• **Assignment**
The word "node" marks the lines to copy; find all of them in the entries below.

+++ Provided information

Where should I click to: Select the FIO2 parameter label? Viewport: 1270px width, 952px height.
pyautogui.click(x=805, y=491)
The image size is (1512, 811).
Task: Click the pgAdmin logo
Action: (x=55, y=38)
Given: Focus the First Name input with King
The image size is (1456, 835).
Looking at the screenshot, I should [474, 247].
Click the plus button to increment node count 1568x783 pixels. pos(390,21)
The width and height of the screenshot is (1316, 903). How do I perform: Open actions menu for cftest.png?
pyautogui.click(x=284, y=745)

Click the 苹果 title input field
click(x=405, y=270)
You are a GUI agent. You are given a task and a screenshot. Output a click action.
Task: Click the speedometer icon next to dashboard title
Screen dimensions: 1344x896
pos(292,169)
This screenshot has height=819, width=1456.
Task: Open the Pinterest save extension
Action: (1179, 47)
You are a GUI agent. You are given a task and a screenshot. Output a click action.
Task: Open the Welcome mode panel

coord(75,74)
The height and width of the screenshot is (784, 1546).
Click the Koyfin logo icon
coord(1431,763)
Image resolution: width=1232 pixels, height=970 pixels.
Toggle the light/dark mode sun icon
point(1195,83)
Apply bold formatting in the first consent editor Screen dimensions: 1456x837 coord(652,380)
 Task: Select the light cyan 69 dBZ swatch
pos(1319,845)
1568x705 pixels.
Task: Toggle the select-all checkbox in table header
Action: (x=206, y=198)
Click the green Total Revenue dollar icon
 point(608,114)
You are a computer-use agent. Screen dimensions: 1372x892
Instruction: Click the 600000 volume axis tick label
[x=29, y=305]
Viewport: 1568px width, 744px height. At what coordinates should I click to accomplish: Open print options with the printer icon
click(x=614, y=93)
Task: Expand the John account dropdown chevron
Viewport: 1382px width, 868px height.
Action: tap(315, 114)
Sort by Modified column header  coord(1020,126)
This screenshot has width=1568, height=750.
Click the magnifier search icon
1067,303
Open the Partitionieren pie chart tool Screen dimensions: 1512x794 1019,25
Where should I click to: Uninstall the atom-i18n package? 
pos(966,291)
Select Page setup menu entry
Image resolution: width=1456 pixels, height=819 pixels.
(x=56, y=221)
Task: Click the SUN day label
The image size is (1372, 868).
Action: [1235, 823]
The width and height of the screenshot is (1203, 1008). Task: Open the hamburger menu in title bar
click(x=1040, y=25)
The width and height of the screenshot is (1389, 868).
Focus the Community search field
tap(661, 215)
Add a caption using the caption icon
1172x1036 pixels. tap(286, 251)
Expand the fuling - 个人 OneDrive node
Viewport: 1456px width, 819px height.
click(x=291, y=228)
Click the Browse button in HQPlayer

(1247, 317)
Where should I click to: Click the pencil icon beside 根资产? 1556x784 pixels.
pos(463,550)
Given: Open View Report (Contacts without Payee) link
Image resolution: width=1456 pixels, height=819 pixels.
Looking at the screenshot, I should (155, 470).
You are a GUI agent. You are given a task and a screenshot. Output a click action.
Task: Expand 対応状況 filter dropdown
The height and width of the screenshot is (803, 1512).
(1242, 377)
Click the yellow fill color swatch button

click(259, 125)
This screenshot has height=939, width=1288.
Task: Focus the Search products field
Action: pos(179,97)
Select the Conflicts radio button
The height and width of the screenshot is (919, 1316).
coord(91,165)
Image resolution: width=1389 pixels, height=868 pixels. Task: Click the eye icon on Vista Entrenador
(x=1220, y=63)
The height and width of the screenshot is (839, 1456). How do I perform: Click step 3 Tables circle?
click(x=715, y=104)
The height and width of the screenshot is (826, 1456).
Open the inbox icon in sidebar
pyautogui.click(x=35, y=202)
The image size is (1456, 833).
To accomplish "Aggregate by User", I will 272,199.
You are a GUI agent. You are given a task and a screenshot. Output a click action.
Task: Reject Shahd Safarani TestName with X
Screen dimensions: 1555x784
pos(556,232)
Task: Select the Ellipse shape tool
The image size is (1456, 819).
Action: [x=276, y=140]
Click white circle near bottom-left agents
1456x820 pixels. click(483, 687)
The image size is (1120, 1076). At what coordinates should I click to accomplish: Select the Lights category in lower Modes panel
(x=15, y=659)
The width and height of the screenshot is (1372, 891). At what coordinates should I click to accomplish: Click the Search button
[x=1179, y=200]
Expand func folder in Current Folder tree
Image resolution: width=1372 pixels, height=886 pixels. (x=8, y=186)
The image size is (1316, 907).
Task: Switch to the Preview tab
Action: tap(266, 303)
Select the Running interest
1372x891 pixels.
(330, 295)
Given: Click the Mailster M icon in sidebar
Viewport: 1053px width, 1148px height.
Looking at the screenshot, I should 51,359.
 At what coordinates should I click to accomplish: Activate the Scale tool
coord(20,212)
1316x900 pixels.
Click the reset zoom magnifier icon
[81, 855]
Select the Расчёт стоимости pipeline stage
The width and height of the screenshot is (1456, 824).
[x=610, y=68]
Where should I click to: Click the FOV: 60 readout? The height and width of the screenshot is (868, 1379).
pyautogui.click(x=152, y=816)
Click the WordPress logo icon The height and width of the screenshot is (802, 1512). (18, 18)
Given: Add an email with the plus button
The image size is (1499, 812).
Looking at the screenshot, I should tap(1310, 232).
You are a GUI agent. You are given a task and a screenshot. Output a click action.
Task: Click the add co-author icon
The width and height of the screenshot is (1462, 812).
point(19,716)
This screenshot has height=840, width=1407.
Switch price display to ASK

++++++

• **Output of the task**
Click the plus button to increment node count 1568x783 pixels. pos(390,21)
Expand the fuling - 个人 OneDrive node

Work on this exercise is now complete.